Part of the myth underpinning Nidec’s valuation is a notion that it is a superior acquirer of businesses. We think Nidec’s acquisition strategy is more effective at masking weak organic growth than at creating value, and we see the extent to which it generates synergies as greatly overestimated. While Mr. Nagamori speaks publicly about buying companies such as Renesas Electronics Corp. (6723 JP) and Calsonic Kansei Corp. (7248 JP), he makes some highly questionable purchases, such as a recent acquisition of a small Romanian company from a convicted felon. Former employees of some of Nidec’s acquisition targets question the thoroughness of Nidec’s due diligence, and the notion that there were synergies with Nidec’s existing businesses.

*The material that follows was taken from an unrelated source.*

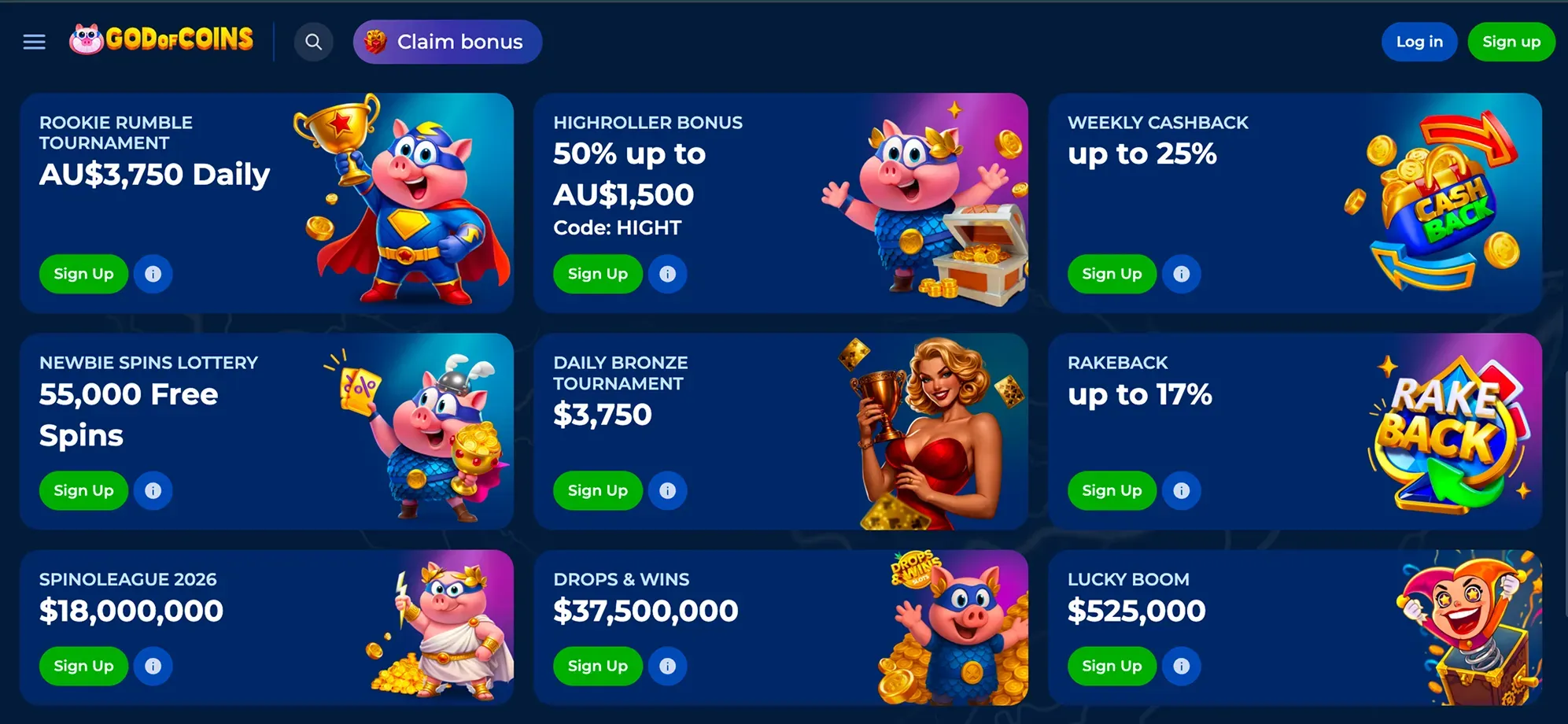The width and height of the screenshot is (1568, 724).
Task: Sign Up under Drops & Wins
Action: tap(597, 666)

At the time Nidec announced it was acquiring Ansaldo Sistemi Industriali S.p.A., Mr. Nagamori brushed aside the rare analyst question about whether Nidec would be able to achieve its goal of generating a 10% operating profit margin in the business. The most recent financials we have for that entity show that its OP margin halved since around the time of acquisition to 2.8%. Nidec’s reasons for acquiring minority stakes in six formerly listed subsidiaries are unclear, but we note that Mr. Nagamori received JPY 29.5 billion in Nidec shares (at today’s share price) for his ownership of these companies.
Nidec in our view unduly promotes business opportunities with sex appeal, such as haptics (which led to a write-off), robots, drones, and LIDAR. These exciting products account for a tiny sliver of Nidec’s overall business, and in our view, have received an inordinately large amount of attention from investors. Nidec’s margin on sales of drone motors to Amazon.com (AMZN US) is likely to be significantly compressed once any scale is achieved.
We have real corporate governance concerns about Nidec. There are indications that management is able to override internal controls. Mr. Nagamori’s receipt of Nidec shares worth today approximately JPY 29.5 billion for his stakes in subsidiaries raises questions, as does the JPY 14.5 billion loan he received from the company, which was repaid a few months later by mostly selling his Nidec shares to the company. It is disconcerting that Nidec was unable to hold onto Bunsei Kure, while the company’s Chief Technology Officer, Mikio Katayama, was instrumental in running Sharp into the ground.
We value Nidec’s shares at less than half of the price – JPY 4,764. At the current price, the implied valuation ascribed to its non-HDD businesses is approximately 21.5x EV / EBITDA. (Facebook trades at 24.9x.) Given Nidec’s anemic organic growth, the seeming commoditization of many of its products, and the capital intensity of manufacturing, we can see no reason to justify a share price anywhere close to Nidec’s current valuation. Unfortunately, Nidec’s transparency has been decreasing over the years, and is poised to take a large step backward as the company plans to no longer file financial statements in the U.S. Unless Nidec resolves the U.S. filing and other transparency issues, we believe investors should exercise extreme caution when considering purchasing Nidec’s shares.